Le patron de SAS me disait que depuis la campagne Flygskam en Suède, sa compagnie avait perdu 5% de son trafic. Ce qui prouve que ces écolos sont quand même assez nuisibles – un jour, je vous parlerai des castors dans le jardin de ma femme – et, vous l’aurez compris, je ne les aime pas. L’écologie oui, l’écologisme, non ! (bon slogan, ça, tiens).

L’aviation, vous savez ce que j’en pense, je l’ai écrit déjà dans plusieurs publications. C’est une ouverture sur le monde, une possibilité pour chacun de comprendre ces hommes du bout du monde et de les aimer. Lorsque le tsunami a ravagé la Thaïlande et l’Indonésie, les Européens connaissaient la région et s’ils n’y avaient pas été, avaient des amis qui, etc… Jamais les dons vers ce pays n’ont été aussi nombreux. Nous étions solidaires.
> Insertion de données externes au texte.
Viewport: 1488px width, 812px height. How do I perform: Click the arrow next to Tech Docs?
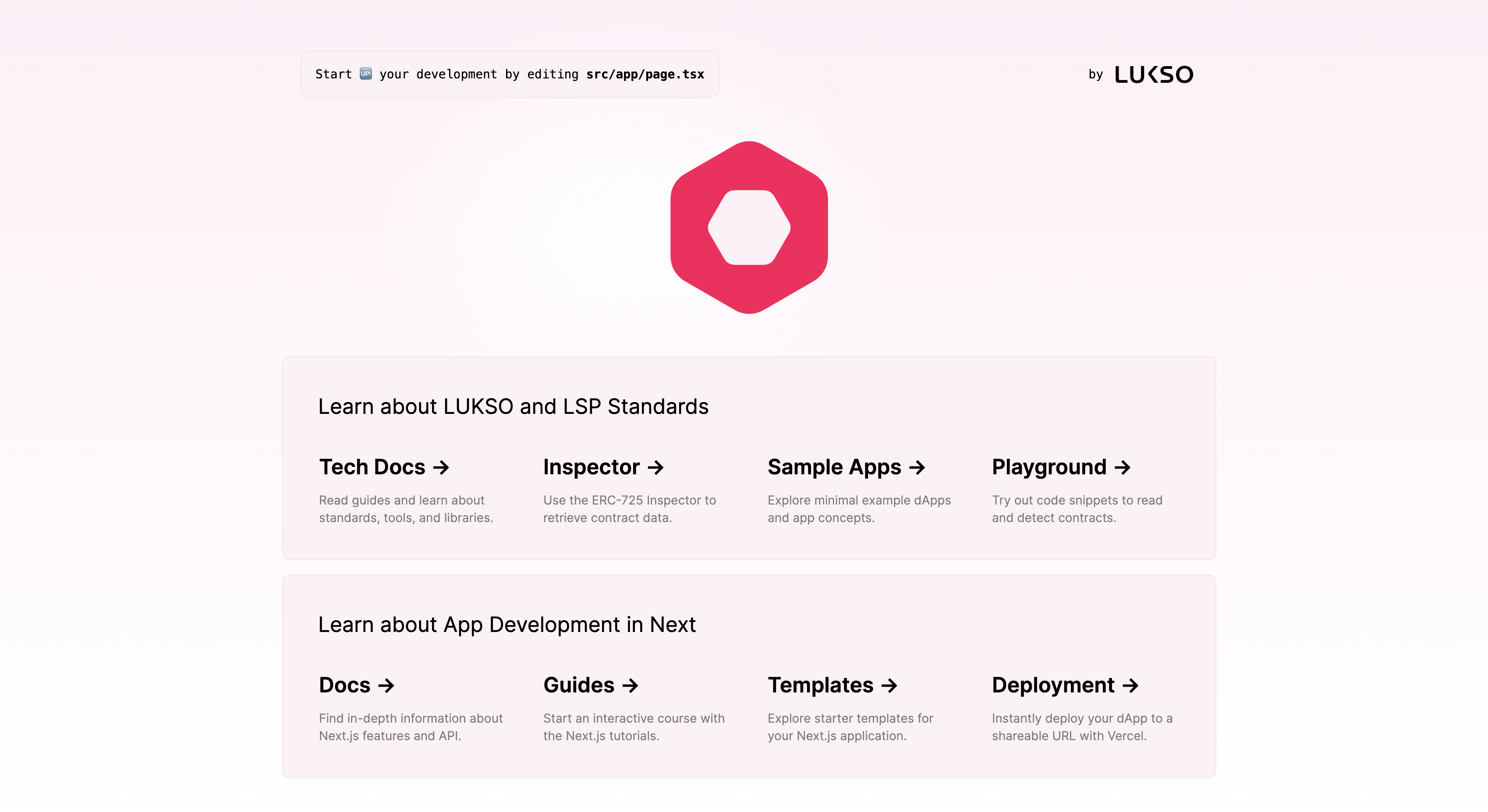[x=441, y=467]
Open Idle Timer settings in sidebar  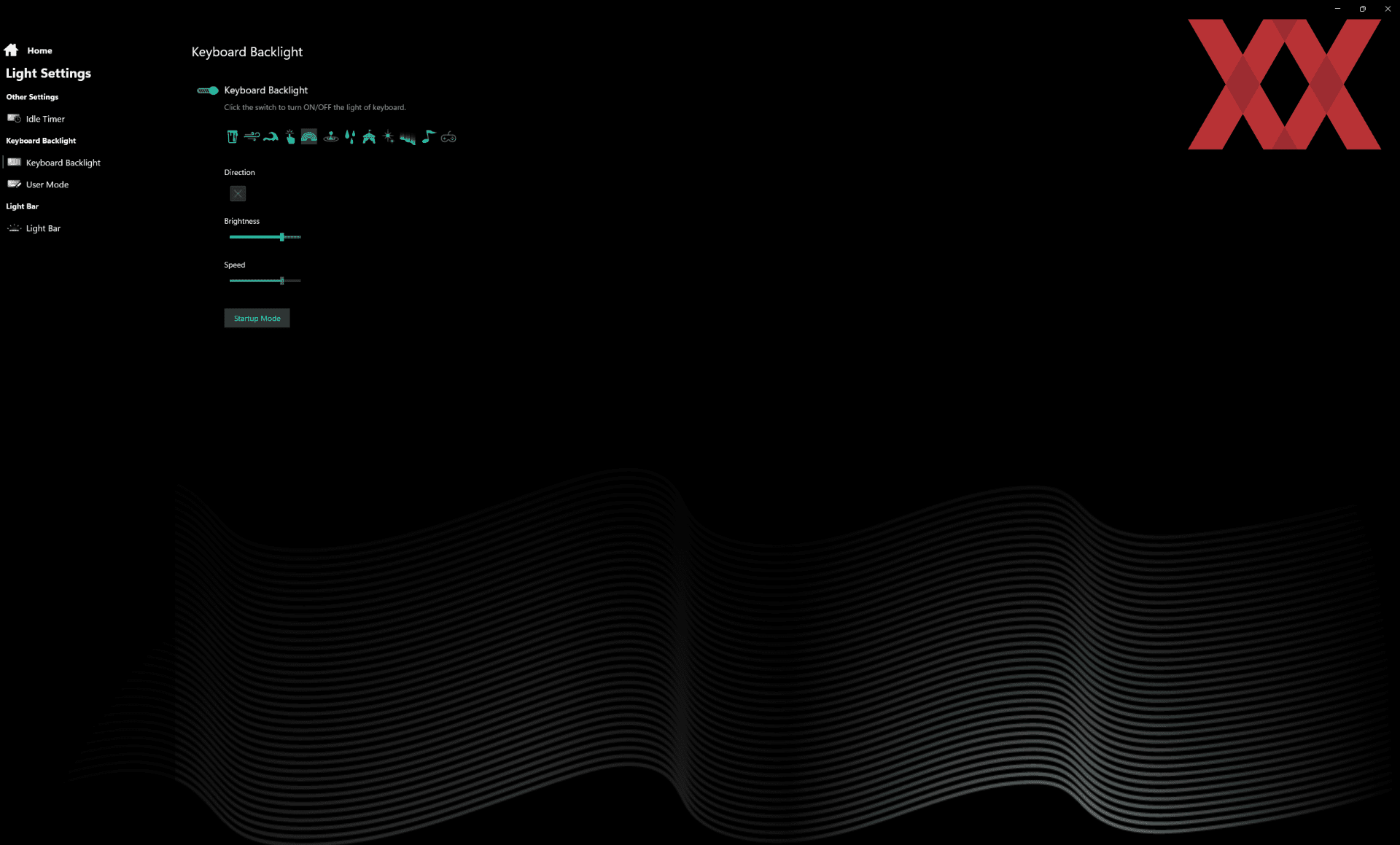pyautogui.click(x=44, y=119)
Idem, aujourd’hui, lors d’un tremblement de terre, d’un ouragan au Bahamas ou d’émeutes dans des pays qu’on aime. Pourquoi ? Parce que l’avion nous les a fait connaître. A l’éruption du Krakatoa en 1883, les autorités néerlandaises ont mis des jours à apprendre la nouvelle et, somme toute, la population européenne s’en fichait éperdument. Ce n’est plus le cas aujourd’hui.

Je crois aussi qu’à part l’importance économique des liaisons aériennes, liée à celle des relations humaines, si une famille a davantage de possibilités de prendre des vacances « loin », c’est un bienfait pour la paix dans le monde. Brel disait : « Si j’étais le Roi, je ferais passer les vacances des Wallons chez les Flamands et vice-versa. Après, tout s’arrangerait. » Je pense la même chose à l’échelle planétaire. Alors, honte de voyager ? Au contraire. Et plus que jamais.

Et vous ?

Ah oui !, je ne vous ai pas parlé de la petite Greta Thunberg ! Mais en fait, je n’avais rien à dire à son sujet. Moi, les robots télécommandés, ce n’est pas trop mon truc. Certains veulent en faire une Docteur Honoris Causa de l’Université de Mons. Comme elle arrête l’école à 16 ans, elle ne pourra pas être docteur d’autre chose, donc c’est une bonne idée. Mais si j’étais Docteur Honoris Causa de l’UMons, je renverrais mon diplôme aussi sec.